* _ЧТО НУЖНО СДЕЛАТЬ_:
a) Определите, согласуются ли с текстом о рассказе Мерсеро три утверждения ниже, и для каждого ответьте «да» или «нет», приведя точной цитатой решающие слова текста. (i) Автор текста утверждает, что Мерсеро имел в виду приведённую пародию. (ii) Предметом рассказа становится бытовое поведение ряда людей из круга московских символистов. (iii) Первый из странных людей шпионит, спрятавшись в стеклянный абажур настольной лампы.
b) Допишите следующую часть текста о рассказе Мерсеро и московских символистах, начиная сразу после его последнего предложения.

* _ИСХОДНЫЙ ТЕКСТ_:
#####

Тучи в кучу взбаламучу,
Проскачу волчком качучу,
Треском рифм наполню свет.
Как звонки двуконных конок,
Стих мой тонок, ломок, звонок, —
Звону много, смыслу нет[628].
Мы, естественно, не собираемся утверждать, что Мерсеро каким-то образом имел в виду данную пародию, к тому же с отчетливо «петербургским» колоритом, но обращаем внимание на общность яркой бытовой детали.
Итак, предметом рассказа становится бытовое поведение ряда людей из круга московских символистов, постепенно осознаваемое как то ли дурной сон, то ли наваждение, то ли реальное соседство с адом и Сатаной. На взгляд сегодняшнего русского читателя, внутреннее напряжение рассказа несколько снижается тем, что постепенно сгущающаяся инфернальная атмосфера перебивается упоминаниями о разного рода варварских обычаях и нравах, явно клюквенного характера (замерзающие на улицах люди, единственный глаз повествователя, оставшийся у него «после оргий с водкой и кулаков какого-то пьяницы», беспричинная драка, переходящая в пылкую дружественность, нагота посетительниц ресторана, беспредельные обжорство и пьянство и т. д., вплоть до пресловутых волков и медведей, гонящихся за тройкой). Но все-таки нельзя не заметить, что центральное место и по объему и по месту в структуре рассказа занимают повествования странных людей или о странных людях: первый шпионит, спрятавшись в стеклянный абажур настольной лампы, второй — человек-каучук со всеми его трюками, третий рассказывает о своем двойничестве, четвертый жалуется: «…я и есть та тень, которая скитается в поисках хозяина. Вас двое, а меня нет вообще». Сюда же относится и описание ума/мозга повествователя: «…у меня ум, весь утыканный бутылочными осколками и занозами. Мой мозг начинен кривыми ржавыми гвоздями», его неожиданное умение понимать цыганский язык, телепортация человека-каучук, превращение Морозова в катящийся шар, Макаров, заброшенный на дерево и т. п.

#####

* _ИСХОДНЫЕ ДАННЫЕ_:
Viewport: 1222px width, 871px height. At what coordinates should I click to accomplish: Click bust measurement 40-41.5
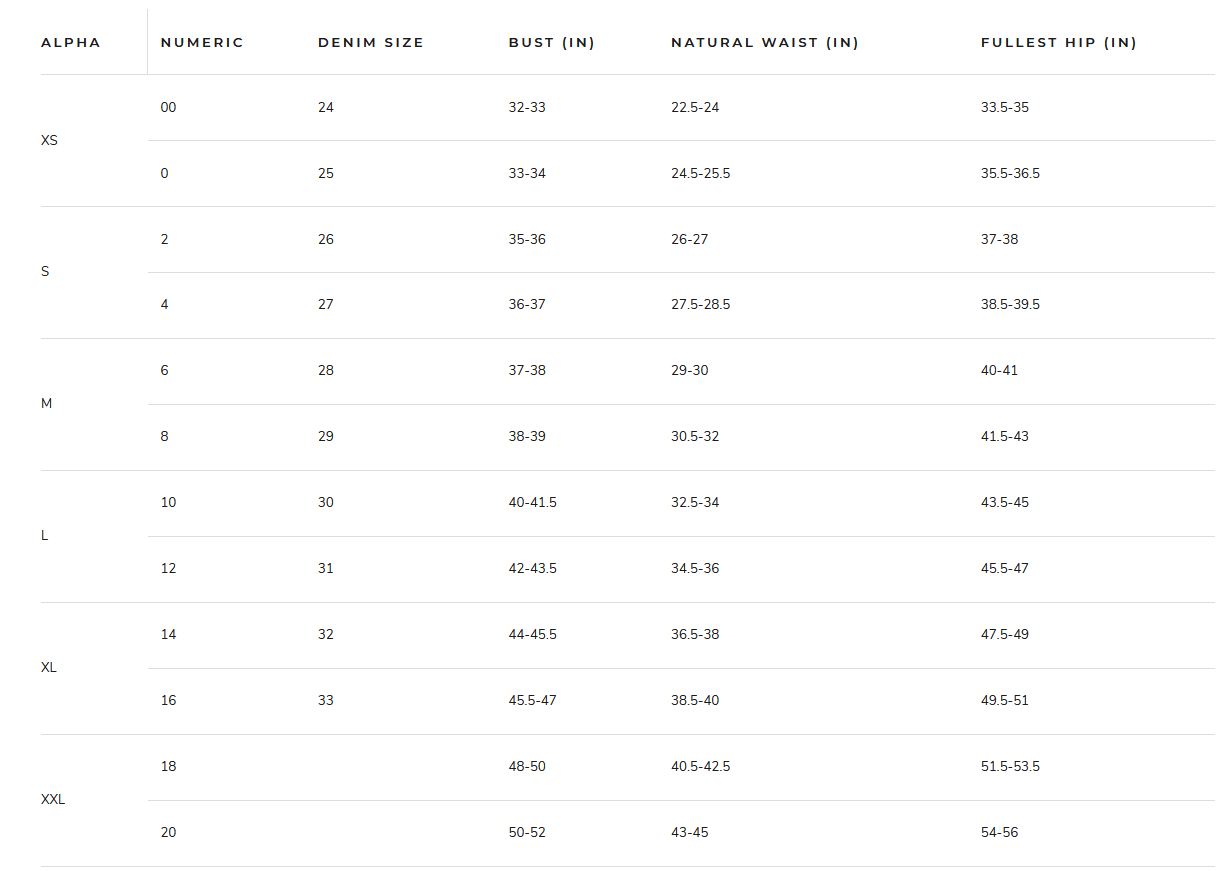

#####

* _РЕШЁННЫЕ ЗАДАНИЯ_:
a)
(i) Нет: «Мы, естественно, не собираемся утверждать, что Мерсеро каким-то образом имел в виду данную пародию».
(ii) Да: «предметом рассказа становится бытовое поведение ряда людей из круга московских символистов».
(iii) Да: «первый шпионит, спрятавшись в стеклянный абажур настольной лампы».

b)
Как кажется, все это сводимо к единой идее, воспринимаемой некоторыми исследователями как одна из основополагающих в эстетике раннего русского символизма (=декаданса), — идее «нарушения границ тела»[629]. Но тогда и все остальное также должно восприниматься не в привычном своем бытовом значении, а как реализация принципов, заложенных в русское искусство еще в 1890-е годы, прежде всего Брюсовым и Бальмонтом. Не раз описанное их бытовое поведение — пьянство до потери человеческого облика, сексуальные эксцессы, обращение к наркотикам, парапсихические феномены, убежденность в неизбежности оккультного знания, особое переживание нервных состояний (как собственных, так и других людей) и даже безумия (достаточно указать на безумие Врубеля или несравненно менее известного Михаила Пантюхова) — воспроизводится в рассказе Мерсеро-Вальдора через призму сознания заезжего гостя, для которого все это неслиянно и нераздельно. Выпитая в санях бутылка водки оказывается бутылкой адского фосфора, случайная фраза о кромешном аде тут же вызывает разряд зимней молнии, а вся ситуация последней части рассказа почти с текстуальной точностью воспроизводит ситуацию из знаменитого стихотворения Блока: «Над бездонным провалом в вечность, / Задыхаясь, летит рысак», — только стихотворение это было написано через несколько лет после «Дьявольской тройки».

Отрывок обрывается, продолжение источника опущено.